#### Exercise directions
Of the records that follow, copy only the lines from the line containing "The width and height of the screenshot is (1120, 762)." to the line containing "Given: Click the", both included, exactly as written.

#### Supplied information
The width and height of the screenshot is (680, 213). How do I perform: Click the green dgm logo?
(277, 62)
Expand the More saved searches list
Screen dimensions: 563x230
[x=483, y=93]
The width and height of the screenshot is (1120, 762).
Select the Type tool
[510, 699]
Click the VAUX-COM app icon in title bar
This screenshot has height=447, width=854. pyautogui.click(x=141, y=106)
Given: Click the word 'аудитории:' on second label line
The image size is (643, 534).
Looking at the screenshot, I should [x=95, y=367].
---
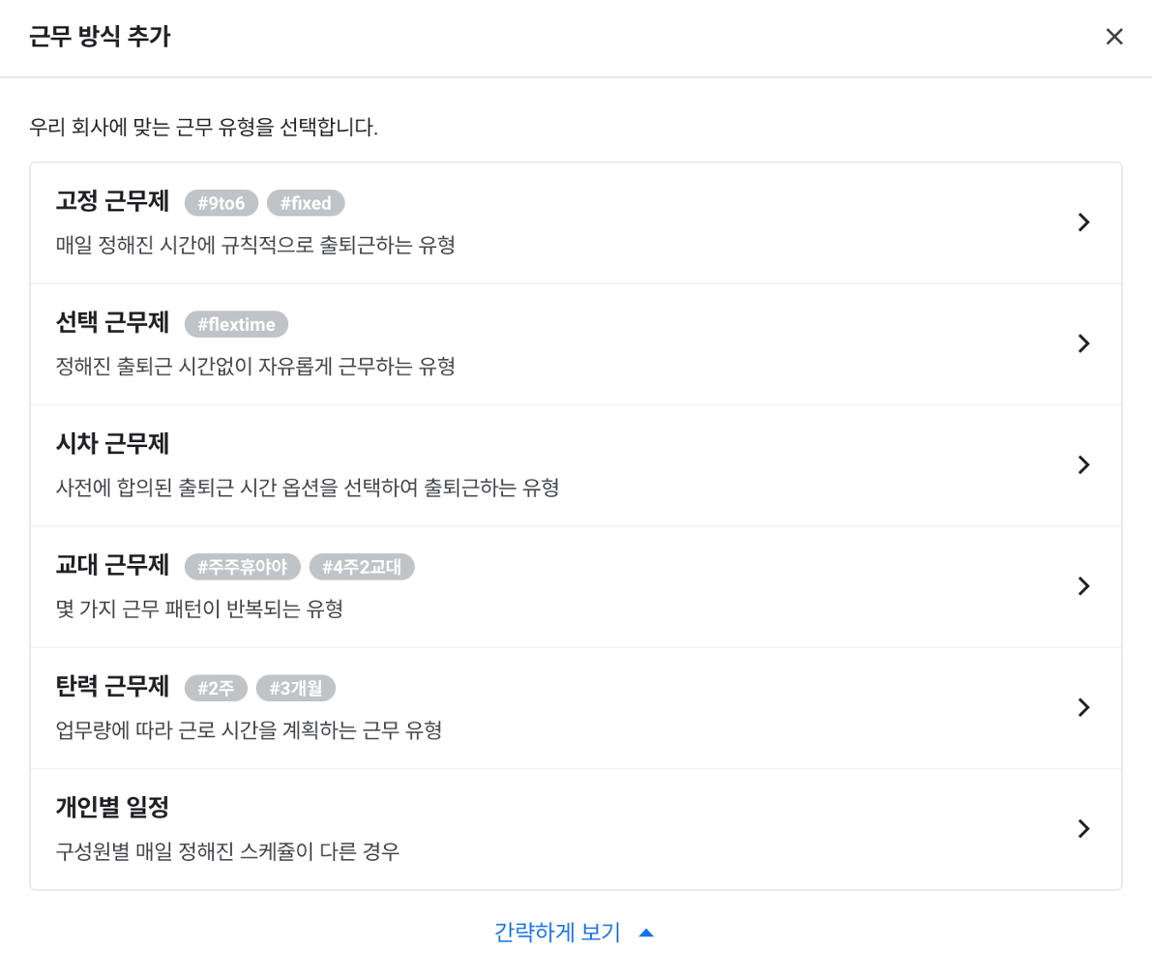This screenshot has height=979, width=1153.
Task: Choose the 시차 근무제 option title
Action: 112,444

#### Exercise answer
The width and height of the screenshot is (1120, 762).
Select the Type tool
[510, 699]
Click the VAUX-COM app icon in title bar
This screenshot has height=447, width=854. pyautogui.click(x=141, y=106)
Given: Click the word 'аудитории:' on second label line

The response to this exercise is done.